> _WRITTEN EXERCISE 1_
Answer these questions about the randeli usage notes:
(a) What does the `samples` directory include?
(b) For better results when augmenting patents, where should the PDFs be downloaded from?
(c) Why are PDFs generated from XeLaTeX still a work in progress?
> _WRITTEN EXERCISE 2_
List every section heading in the randeli usage notes.
> _WRITTEN EXERCISE 3_
Write the next part of the randeli usage notes, starting after the final sentence.

The directory `samples` includes both input EPUB/PDFs and the
augmented versions of the inputs so you can quickly see if the
concept works for you.

Don't be too tied to the augmented colors, these are configurable.


Advanced Usage
==============


Augmenting Patents
------------------

PDFs downloaded from http://patents.google.com may have alreay been
regnerated compared to the original national patent office (i.e.
USPTO) and the augmentation isn't very good.

Better success has been obtained using PDFs downloaded directly from USPTO
and using `randeli's` built-in OCR, see
samples/augmented/3rdParty/uspto.8539484.pdf as an example.


:::
PDF Background
--------------

PDF is an unstructured format that is a stream of binary (optionally
compressed) elements. An element can be an image, text etc.

Text can be a single character, word or line. A single word can
be comprised of multiple elements.

Some PDFs are the result of scanning a paper or other PDF - so any
text has been pre-rendered into an embedded image.

:::


Well formed PDFs
----------------

If the PDF was created from LaTeX or other document processor (i.e.
Word) then reasonable results should be obtained using

    `randeli augment --read=PDF --write-into=DIR`

(LaTeX and Word both create well structured PDF and typically use
standard fonts which makes it easy to embolden automatically.

PDFs generated from XeLaTeX are still a WIP as they use a different
font format in the PDF (UTF-8 vs UTF-32).

If the input document uses custom fonts that are not installed on
the system running `randeli` then the font used to strongify the
characters will use a fallback font and it may be too distracting
when compared to the rest of the document. In this case you may
want either load the fonts onto the system and re-run `randeli map-fonts`
or use `randeli augment --override 'policy.use_strong_text=False'
--override 'policy.use_strong_box=True'`.

> _DATASET EXCERPT_
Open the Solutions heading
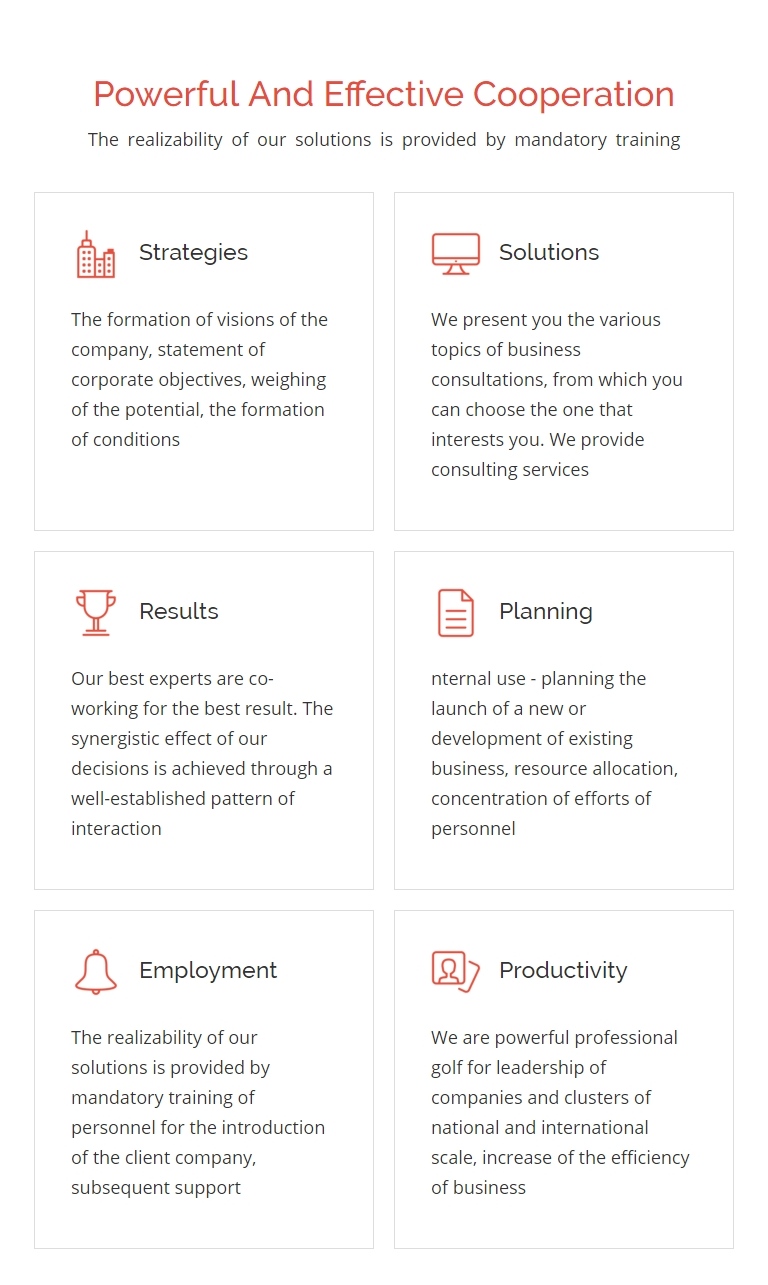 pyautogui.click(x=549, y=253)
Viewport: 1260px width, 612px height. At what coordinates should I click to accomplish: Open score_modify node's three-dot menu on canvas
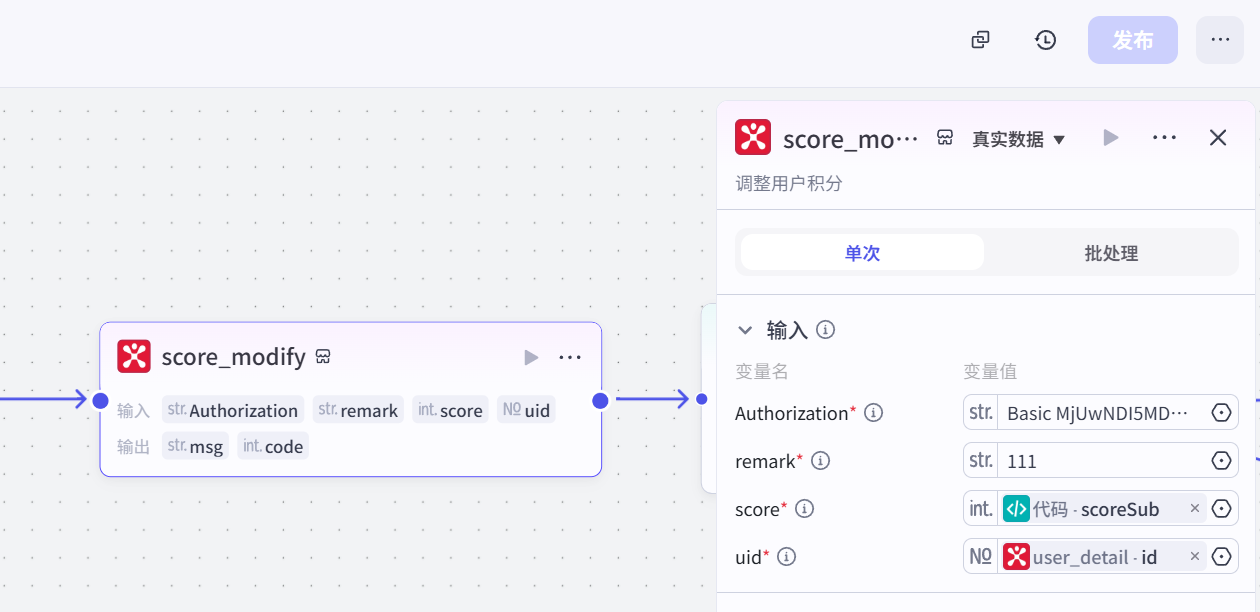[570, 357]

> _RESULT 1_
(a) Both the input EPUB/PDFs and the augmented versions of those inputs.
(b) Directly from USPTO, combined with randeli's built-in OCR.
(c) They use a different font format in the PDF (UTF-8 vs UTF-32).

> _RESULT 2_
Advanced Usage
Augmenting Patents
PDF Background
Well formed PDFs

> _RESULT 3_
Scanned PDFs
------------

Scanned PDFs have no information to order to markup the text (no
font information) so we need to use OCR to extract text from images
and then add highlighted boxes at the appropriate position on the
page using

    `randeli augment --read=PDF --write-to=DIR --ocr`

The default OCR assumes that the whole document has been scanned
so performs OCR on the full page. If pages contain a mix of well-formed
text and (in-line) images to be be be OCR'ed, then use `--ocr-mode
element` (rather than the default `--ocr-mode page`).


Font Map
--------

In order to bolden the text in the output PDF using the same fonts
as the rest of the PDF we need to know what fonts are available on
the system.

If you are expecting to read TeX/LaTeX generated PDFs, you probably
want to load the CMU fonts into your Font Library. The license for
the LaTeX standard Compuer Modern fonts requires changing the name
when the format (Type1 (TTF) vs TeX) is changed. We want the
Type1 version as PDF supports that type natively.

https://www.fontsquirrel.com/fonts/computer-modern

Another good set is the "Latin Modern Roman" fonts.

While `randeli` tries its best at updating the fonts in an existing
PDF, it is not perfect and can be visually unpleasing in edge cases
(bolded characters are slight larger than their normal counterparts
so text can run together). If you fond that's the case the suggestion
is try setting `use_strong_text` to `False`
and `use_colored_text` to `True`.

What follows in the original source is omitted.